Oldie but Goodie: My Captive, My Captive

It’s a slow weekend, my servants, so I’m recycling an Oldie but Goodie: My Captive, My Captive (first posted Jan. 8, 2011).  Enjoy.

Can I brag for a moment?

Of course I can.  And I will.  Let me share with you an example of my great success in making captives to my kingdom of lies.  I spread lies throughout the earth and rely on smart people to swallow them and propagate them.  Recently one of my swallowers peered out of his mindcell and propagated my lies almost perfectly to anyone willing to read his regurgitation.

The article forwarded to me by friends on earth comes from the UK’s Guardian, in an essay by Jesse Bering entitled, “We are programmed to believe in a god.”

The title alone sent chills of satisfaction up my spine.  “Programmed?” I thought.  Doesn’t a program require a programmer?  Of course it does, if language means anything.  But to think that my servants can be blinded to such simple linguistic necessities and readers can believe lies in spite of clearly contradictory evidence makes me a proud daddy.

But I digress.

My servant Bering is a smart psychologist smugly answering the question Is God a human instinct?  His conclusion, which flows predictably and inexorably from a lie-constrained mind like a senseless river constrained by banks permitting no other path: “It is instinctive for us to seek a grand, moralistic mind that is not there. God is the default stance.”

I love it.  But more importantly to my kingdom goals is Bering’s lackadaisical attitude toward the question of God at all.  He uses big boy words to mask his lie-induced captivity as enlightened discourse in the quote below, but let’s consider it together:

Not only do I find the latter ontological question rather dull, but I also start with the assumption – because there is simply no good scientific reason to assume otherwise – that these things do not exist. In my view, atheism is an essential starting point for the psychological scientist, because it enables us to examine the more intriguing and, more importantly, empirical question of why the human mind is so easily seduced by a ubiquitous set of unnecessarily complex claims.

Translation:  I find the question of God’s existence dull because I see no good evidence to assume God does exist.  Because I’m so smart to to see this, I am an atheist captivated (!) by the question of why so many dumb people are fooled (!) into believing in a God, who I can’t believe in.

Swallowed. Propagated.

Ha ha ha ha ha. 

Bering believes my lies!  No good reason to assume otherwise

I’ll even wager Bering is so blind I can risk losing him to truth with this question:  Why is there something instead of nothing?
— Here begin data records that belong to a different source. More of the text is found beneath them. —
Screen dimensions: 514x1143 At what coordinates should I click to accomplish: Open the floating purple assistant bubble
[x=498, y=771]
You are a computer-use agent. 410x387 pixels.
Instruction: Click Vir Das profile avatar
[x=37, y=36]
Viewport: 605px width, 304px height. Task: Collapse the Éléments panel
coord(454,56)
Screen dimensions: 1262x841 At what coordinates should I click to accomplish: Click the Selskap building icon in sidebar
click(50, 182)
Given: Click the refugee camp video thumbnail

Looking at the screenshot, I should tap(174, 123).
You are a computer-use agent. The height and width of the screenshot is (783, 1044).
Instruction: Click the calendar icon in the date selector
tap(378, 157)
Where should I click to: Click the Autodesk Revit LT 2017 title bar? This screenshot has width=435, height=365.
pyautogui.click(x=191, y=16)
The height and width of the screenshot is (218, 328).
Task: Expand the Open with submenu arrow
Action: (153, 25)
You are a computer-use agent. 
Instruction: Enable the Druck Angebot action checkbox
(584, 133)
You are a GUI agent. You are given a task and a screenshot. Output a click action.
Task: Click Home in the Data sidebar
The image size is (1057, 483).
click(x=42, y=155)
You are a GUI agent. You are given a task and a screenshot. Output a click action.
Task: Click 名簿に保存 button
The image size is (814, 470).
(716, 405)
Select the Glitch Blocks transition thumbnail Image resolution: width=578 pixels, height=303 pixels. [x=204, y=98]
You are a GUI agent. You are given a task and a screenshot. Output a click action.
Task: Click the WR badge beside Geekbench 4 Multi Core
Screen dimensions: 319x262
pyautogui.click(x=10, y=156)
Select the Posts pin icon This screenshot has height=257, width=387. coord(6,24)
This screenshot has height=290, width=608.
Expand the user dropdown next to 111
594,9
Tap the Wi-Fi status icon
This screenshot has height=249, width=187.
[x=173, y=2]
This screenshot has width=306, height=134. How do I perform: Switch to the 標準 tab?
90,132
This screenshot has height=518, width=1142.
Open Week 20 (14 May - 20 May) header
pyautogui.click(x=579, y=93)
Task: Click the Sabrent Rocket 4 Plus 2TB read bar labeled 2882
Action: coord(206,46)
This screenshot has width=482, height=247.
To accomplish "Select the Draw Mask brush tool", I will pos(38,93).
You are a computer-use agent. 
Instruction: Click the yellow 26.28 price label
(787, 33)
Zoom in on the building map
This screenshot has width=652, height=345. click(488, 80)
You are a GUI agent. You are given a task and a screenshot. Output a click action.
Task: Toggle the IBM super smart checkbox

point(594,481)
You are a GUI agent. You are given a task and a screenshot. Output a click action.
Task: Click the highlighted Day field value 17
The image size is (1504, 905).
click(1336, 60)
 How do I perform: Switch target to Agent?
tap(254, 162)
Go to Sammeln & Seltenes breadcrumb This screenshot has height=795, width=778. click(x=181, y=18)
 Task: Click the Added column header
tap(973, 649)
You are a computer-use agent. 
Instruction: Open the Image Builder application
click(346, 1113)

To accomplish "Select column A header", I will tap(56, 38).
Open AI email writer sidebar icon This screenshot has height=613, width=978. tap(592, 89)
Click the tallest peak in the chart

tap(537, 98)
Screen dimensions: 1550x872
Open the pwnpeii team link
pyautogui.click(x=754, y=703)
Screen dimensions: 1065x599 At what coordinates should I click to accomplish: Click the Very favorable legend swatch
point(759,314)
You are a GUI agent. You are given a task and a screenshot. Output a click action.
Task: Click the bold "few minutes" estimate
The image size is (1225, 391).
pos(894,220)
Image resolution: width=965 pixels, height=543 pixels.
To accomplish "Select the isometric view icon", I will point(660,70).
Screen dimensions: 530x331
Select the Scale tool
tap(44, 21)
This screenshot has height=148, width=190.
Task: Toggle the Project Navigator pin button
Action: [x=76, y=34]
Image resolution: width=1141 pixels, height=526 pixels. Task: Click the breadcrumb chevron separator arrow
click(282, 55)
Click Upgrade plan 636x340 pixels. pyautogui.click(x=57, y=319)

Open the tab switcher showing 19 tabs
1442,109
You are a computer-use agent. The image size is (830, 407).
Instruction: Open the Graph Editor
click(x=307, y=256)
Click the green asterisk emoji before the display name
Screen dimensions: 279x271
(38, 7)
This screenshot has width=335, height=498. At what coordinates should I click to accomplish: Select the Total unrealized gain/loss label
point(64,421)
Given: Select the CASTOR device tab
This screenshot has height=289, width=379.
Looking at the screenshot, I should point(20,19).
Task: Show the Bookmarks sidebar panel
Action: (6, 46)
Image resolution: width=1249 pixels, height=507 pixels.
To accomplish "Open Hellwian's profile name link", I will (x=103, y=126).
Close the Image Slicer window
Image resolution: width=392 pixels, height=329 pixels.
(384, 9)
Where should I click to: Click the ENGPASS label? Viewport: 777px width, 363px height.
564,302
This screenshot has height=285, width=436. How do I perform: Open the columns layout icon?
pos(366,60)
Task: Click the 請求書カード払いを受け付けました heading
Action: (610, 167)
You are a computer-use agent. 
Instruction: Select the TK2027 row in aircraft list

Ha ha ha ha ha.  (My guess: Bering doesn’t even get the import of my question. Lies blinding minds to truth is my specialty).

Better question:  Why is Bering’s question even a question?  Is his next brilliant essay going to address the question “Are unicorns a human instinct?”  or “Is Santa Clause a human instinct?” If not, why not?

Ha ha ha ha ha.

My prisons are chock full of dull men staring out through bars, each one imagining they are on the outside looking insightfully in at pitifully less-enlightened dullards inside.

Ha ha ha ha ha.

2 Responses to “Oldie but Goodie: My Captive, My Captive”

  1. မမ ရ….Nature of Men 3 ဖတ သ ပ မန မယ က တ မခ သင န မ န က မမအ က င ပ တ သတ ရတယ .. ပ လ မ ဖ င တ တ အ မငယ ပ န မမရယ လ အ ပ ရင မမန က မဆလ န က ဖတ ပ ရယ န ကမ လ လ ဝ တ က င ပ တယ … ပ န လ နမ က င ဘ လ အ မ ခ ရတ စ တ ညစ တယ … ပ န ရ ပ န တ မဟ တ ပ လ မမ ရ ပ ပ ထ က နလ မသ ဘ … ထမင နည နည ပ စ မ န မ မ စ မ န စ ဇ ထ တ ရခ ခ င စ အသ တ ခ ဥ ခ ဥ တ စ ခ က ဆ ခ ဥ စပ စ ရခ ရခဏခဏ သ က အ ဒ ဆ ပ န မယ ထင တယ ည မက အ ဒ တ က က လ စ ရင skeleton ဖစ လ တယ ..

  2. The cop and soldier who listened to devils Says:

    In the book of Leviticus there is no bible verse that ever mentioned caging thieves. That is where every government around the world is listening to the devils. Armies of mass murderers and impenitent devils called the police are constantly listening to the devils. They are the faces of evil.